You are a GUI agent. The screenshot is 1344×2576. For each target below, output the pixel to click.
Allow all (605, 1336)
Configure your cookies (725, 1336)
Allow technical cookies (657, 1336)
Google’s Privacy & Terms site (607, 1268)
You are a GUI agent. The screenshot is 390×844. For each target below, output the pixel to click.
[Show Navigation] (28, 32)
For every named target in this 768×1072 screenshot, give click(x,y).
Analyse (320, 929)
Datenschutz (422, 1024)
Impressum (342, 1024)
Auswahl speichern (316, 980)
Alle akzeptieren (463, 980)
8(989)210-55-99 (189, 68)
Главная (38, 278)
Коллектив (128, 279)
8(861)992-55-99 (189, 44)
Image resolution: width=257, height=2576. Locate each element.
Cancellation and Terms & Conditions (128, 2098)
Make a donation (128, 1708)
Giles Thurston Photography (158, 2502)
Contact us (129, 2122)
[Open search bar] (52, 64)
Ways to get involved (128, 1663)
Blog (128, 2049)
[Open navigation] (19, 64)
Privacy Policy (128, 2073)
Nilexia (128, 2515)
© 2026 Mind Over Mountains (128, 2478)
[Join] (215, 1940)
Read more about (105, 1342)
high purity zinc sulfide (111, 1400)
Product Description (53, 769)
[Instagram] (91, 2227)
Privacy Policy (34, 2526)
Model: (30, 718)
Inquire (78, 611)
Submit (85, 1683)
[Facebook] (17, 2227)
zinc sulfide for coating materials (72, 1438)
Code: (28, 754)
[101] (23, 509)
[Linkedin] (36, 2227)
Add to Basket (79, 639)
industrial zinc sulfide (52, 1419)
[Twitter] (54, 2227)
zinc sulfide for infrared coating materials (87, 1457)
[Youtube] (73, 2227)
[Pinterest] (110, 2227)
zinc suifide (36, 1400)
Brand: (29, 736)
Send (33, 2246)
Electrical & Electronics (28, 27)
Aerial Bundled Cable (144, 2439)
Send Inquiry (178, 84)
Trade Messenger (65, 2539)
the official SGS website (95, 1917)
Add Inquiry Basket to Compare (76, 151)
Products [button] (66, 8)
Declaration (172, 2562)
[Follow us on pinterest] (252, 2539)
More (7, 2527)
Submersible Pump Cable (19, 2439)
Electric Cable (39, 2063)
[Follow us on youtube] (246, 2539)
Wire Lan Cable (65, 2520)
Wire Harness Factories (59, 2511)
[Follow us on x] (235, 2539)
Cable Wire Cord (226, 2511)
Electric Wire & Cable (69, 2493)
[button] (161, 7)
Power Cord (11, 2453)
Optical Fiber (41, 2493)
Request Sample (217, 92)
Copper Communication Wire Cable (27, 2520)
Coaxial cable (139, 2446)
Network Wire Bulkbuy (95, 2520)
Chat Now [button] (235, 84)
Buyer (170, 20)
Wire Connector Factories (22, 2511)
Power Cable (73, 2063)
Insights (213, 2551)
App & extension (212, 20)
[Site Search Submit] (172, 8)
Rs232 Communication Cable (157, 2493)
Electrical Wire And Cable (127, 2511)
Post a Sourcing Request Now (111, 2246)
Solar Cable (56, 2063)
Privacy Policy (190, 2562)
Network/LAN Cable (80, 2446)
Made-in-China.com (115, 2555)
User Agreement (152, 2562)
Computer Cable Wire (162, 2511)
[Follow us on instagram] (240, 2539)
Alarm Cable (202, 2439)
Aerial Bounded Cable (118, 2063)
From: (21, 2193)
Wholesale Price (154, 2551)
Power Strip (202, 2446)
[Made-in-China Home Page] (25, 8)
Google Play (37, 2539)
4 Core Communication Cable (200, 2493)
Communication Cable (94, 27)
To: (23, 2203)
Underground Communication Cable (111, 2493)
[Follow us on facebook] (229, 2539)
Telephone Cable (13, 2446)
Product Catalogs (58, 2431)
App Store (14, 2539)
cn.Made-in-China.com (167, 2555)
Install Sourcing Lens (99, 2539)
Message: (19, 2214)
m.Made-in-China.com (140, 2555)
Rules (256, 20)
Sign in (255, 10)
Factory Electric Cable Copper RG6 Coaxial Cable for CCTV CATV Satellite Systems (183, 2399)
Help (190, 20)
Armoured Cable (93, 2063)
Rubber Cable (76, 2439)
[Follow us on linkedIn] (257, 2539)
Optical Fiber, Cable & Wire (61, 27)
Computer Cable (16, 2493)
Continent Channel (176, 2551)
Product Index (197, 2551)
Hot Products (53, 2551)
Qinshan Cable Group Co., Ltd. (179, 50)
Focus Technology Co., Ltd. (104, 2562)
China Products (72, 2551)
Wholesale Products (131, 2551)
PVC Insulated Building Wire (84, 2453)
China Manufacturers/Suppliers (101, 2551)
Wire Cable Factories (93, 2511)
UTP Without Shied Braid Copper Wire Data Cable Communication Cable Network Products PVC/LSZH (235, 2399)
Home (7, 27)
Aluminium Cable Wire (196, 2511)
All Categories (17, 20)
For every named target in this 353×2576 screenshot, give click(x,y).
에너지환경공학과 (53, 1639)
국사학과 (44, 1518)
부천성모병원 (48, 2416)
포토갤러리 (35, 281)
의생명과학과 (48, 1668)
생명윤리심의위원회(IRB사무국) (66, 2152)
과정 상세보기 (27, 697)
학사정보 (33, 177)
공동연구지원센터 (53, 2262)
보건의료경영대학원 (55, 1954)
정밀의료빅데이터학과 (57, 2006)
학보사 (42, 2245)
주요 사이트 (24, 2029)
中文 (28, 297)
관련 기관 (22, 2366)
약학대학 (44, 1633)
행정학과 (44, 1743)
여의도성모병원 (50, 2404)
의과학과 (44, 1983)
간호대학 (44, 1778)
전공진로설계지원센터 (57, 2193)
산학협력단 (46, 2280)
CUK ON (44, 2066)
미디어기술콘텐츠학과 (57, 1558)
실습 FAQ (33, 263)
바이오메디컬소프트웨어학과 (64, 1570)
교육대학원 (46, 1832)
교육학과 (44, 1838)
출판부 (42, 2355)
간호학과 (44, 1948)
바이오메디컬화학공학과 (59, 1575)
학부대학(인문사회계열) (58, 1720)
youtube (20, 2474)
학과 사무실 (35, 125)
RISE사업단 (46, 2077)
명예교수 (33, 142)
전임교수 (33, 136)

(Task requirements) From the entries above, write out only the lines starting at the line that holds "Optical Fiber (41, 2493)" and ending at the line that holds "Home (7, 27)", keeping both and matching them exactly.

(Answer space)
Optical Fiber (41, 2493)
Request Sample (217, 92)
Copper Communication Wire Cable (27, 2520)
Coaxial cable (139, 2446)
Network Wire Bulkbuy (95, 2520)
Chat Now [button] (235, 84)
Buyer (170, 20)
Wire Connector Factories (22, 2511)
Power Cable (73, 2063)
Insights (213, 2551)
App & extension (212, 20)
[Site Search Submit] (172, 8)
Rs232 Communication Cable (157, 2493)
Electrical Wire And Cable (127, 2511)
Post a Sourcing Request Now (111, 2246)
Solar Cable (56, 2063)
Privacy Policy (190, 2562)
Network/LAN Cable (80, 2446)
Made-in-China.com (115, 2555)
User Agreement (152, 2562)
Computer Cable Wire (162, 2511)
[Follow us on instagram] (240, 2539)
Alarm Cable (202, 2439)
Aerial Bounded Cable (118, 2063)
From: (21, 2193)
Wholesale Price (154, 2551)
Power Strip (202, 2446)
[Made-in-China Home Page] (25, 8)
Google Play (37, 2539)
4 Core Communication Cable (200, 2493)
Communication Cable (94, 27)
To: (23, 2203)
Underground Communication Cable (111, 2493)
[Follow us on facebook] (229, 2539)
Telephone Cable (13, 2446)
Product Catalogs (58, 2431)
App Store (14, 2539)
cn.Made-in-China.com (167, 2555)
Install Sourcing Lens (99, 2539)
Message: (19, 2214)
m.Made-in-China.com (140, 2555)
Rules (256, 20)
Sign in (255, 10)
Factory Electric Cable Copper RG6 Coaxial Cable for CCTV CATV Satellite Systems (183, 2399)
Help (190, 20)
Armoured Cable (93, 2063)
Rubber Cable (76, 2439)
[Follow us on linkedIn] (257, 2539)
Optical Fiber, Cable & Wire (61, 27)
Computer Cable (16, 2493)
Continent Channel (176, 2551)
Product Index (197, 2551)
Hot Products (53, 2551)
Qinshan Cable Group Co., Ltd. (179, 50)
Focus Technology Co., Ltd. (104, 2562)
China Products (72, 2551)
Wholesale Products (131, 2551)
PVC Insulated Building Wire (84, 2453)
China Manufacturers/Suppliers (101, 2551)
Wire Cable Factories (93, 2511)
UTP Without Shied Braid Copper Wire Data Cable Communication Cable Network Products PVC/LSZH (235, 2399)
Home (7, 27)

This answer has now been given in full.